Without new tools like plantain, many dairy farmers in the catchment may struggle to meet council nitrogen-leaching targets – which is why DairyNZ has begun the potentially game-changing research project.

"Plantain did well, so we're now including it in our regular re-grassing programme," says McNaughton. "We're re-grassing about 12 per cent of the pasture a year, incorporating 2kg plantain with 25kg ryegrass and 4kg clover.

"Plantain has deep roots and is drought-tolerant, which is good for us because we're not irrigated and it can get very dry here in the summer."

Reducing nitrogen leaching in streams (like the Raparapawai Stream on McNaughton's property) will contribute to improving water quality across the catchment.

"…it will be a big step to plant [the targeted] 30 per cent plantain," says McNaughton. "To some extent, it will come down to cost. Herbs are just another species in the paddock but if the trials are successful, we'll aim to gradually increase plantain in our pastures until we reach 30 per cent."

Neighbour Blair Castles says when he found out DairyNZ was suggesting plantain, he was keen to get on board: "To reach Horizons Regional Council targets, we have to reduce nitrogen leaching on our farm by 8-9 kilograms per hectare (kg/ha). All of us in the region need to get on board and do our best to be compliant."

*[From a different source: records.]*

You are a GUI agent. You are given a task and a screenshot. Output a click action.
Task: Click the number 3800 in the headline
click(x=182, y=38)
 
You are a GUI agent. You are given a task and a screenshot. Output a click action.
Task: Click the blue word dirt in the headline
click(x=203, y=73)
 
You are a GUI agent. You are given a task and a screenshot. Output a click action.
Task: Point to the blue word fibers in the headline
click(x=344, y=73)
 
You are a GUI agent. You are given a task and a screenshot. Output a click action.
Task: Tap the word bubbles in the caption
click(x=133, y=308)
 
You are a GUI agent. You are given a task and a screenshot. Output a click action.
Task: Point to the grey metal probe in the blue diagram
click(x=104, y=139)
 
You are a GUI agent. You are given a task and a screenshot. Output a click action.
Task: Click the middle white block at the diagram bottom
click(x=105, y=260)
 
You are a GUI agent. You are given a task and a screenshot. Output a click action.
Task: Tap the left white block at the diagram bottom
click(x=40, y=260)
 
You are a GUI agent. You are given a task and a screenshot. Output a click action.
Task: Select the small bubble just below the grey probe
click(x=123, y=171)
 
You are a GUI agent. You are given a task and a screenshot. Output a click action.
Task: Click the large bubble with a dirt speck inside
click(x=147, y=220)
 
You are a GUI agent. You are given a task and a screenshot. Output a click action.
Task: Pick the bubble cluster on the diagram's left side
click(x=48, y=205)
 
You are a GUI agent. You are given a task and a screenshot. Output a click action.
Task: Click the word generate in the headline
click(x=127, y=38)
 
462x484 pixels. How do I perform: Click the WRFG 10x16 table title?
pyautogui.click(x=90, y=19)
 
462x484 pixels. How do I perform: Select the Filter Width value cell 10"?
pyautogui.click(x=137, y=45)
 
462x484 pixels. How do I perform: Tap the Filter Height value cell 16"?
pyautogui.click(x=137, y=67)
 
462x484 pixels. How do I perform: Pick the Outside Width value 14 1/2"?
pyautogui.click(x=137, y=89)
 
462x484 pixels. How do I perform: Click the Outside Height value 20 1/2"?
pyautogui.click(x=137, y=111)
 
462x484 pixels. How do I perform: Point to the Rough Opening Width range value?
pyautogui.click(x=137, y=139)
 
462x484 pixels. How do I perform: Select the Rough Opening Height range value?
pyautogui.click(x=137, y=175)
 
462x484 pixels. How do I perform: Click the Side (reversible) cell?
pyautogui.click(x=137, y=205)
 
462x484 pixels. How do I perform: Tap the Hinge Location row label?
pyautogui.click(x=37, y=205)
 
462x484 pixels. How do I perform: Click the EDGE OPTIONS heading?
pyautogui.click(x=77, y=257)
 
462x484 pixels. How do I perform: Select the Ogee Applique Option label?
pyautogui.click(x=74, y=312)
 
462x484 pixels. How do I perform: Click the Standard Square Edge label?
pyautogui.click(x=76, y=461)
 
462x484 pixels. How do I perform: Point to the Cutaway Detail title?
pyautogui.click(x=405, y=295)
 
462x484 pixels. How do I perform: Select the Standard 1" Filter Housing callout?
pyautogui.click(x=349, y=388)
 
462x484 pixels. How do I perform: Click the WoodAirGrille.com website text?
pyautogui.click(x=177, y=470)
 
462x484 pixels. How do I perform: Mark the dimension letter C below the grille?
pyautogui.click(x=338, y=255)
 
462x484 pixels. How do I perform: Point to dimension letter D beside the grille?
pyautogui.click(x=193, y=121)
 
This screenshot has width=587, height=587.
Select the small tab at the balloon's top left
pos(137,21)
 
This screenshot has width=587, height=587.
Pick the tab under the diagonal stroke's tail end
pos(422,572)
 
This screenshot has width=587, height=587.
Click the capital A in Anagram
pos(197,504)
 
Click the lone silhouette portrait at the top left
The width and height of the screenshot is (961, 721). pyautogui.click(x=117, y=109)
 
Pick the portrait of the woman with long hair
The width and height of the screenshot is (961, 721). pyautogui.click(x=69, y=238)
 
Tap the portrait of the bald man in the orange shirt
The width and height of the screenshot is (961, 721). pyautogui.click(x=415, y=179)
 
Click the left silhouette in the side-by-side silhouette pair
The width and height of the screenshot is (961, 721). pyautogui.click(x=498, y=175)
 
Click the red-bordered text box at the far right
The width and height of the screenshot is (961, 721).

In the upper Manawatu, a significant proportion of dairy farms are faced with reducing nitrogen leaching by an average of 60 per cent to meet targets outlined in the council's One Plan – a massive challenge.

DairyNZ's Tararua Plantain Project is helping farmers keep on top of nitrogen leaching, fast-tracking development of science through simultaneous research (locally and on research farms), recognising the size and urgency of the tasks ahead.

It's one of three catchment-specific projects helping farmers reduce their farms' environmental footprint. Paddock-scale research has begun on six farms and findings will be shared with other farmers in the area.

DairyNZ catchment engagement leader Adam Duker says: "Plantain is an excellent low-cost opportunity to make a positive impact on the One Plan targets at farm and catchment levels. This project will help farmers to make plantain work in their systems, with the aim to significantly reduce nitrogen loss while maintaining farm profit.

"We have an ambitious goal to have 95 per cent of unconsented farmers in the district with 30 per cent or more plantain in their cows' diets by 2025.

Castles has been using plantain, along with chicory, for about six years. He's looking at taking out chicory and lifting the rate of plantain. At present, chicory is 10 per cent of his sward; plantain about the same.

"It wasn't difficult to establish but it's been very effective. We wanted to use more herbs in our 'fruit salad' pasture of ryegrass and clovers. We've achieved this and the cows like it. Depending on the trials, we could increase plantain in the future. We'll do anything we can to be compliant with the council regulations."

Another local farmer, Mark Diamond, has been using plantain for three years. In a 10ha trial, he's using about 2kg plantain/ha as part of a mixed sward with ryegrass and clover.

"Plantain is easy to grow and is part of our ongoing re-grassing plan," he says. "It's easier to manage than chicory and the cows love it."

Diamond says farmers know they must make changes but, because every property is different, there's no 'one size fits all' solution: "We all live in houses of different shapes and sizes with different coloured roofs. Farms are much the same. Brad's property is completely different to mine, even though we share a boundary fence.

"It's definitely a hard one. Some farms have higher rainfall than others and there are different options available to help reduce leaching, like off-paddock infrastructure and changes to farm systems – but these all come at a cost."

Other members of the research team include Professor Peter Kemp and a team from Massey University's School of Agriculture and Environment and Horizons Regional Council's Dr Nic Peet, strategy and regulation manager.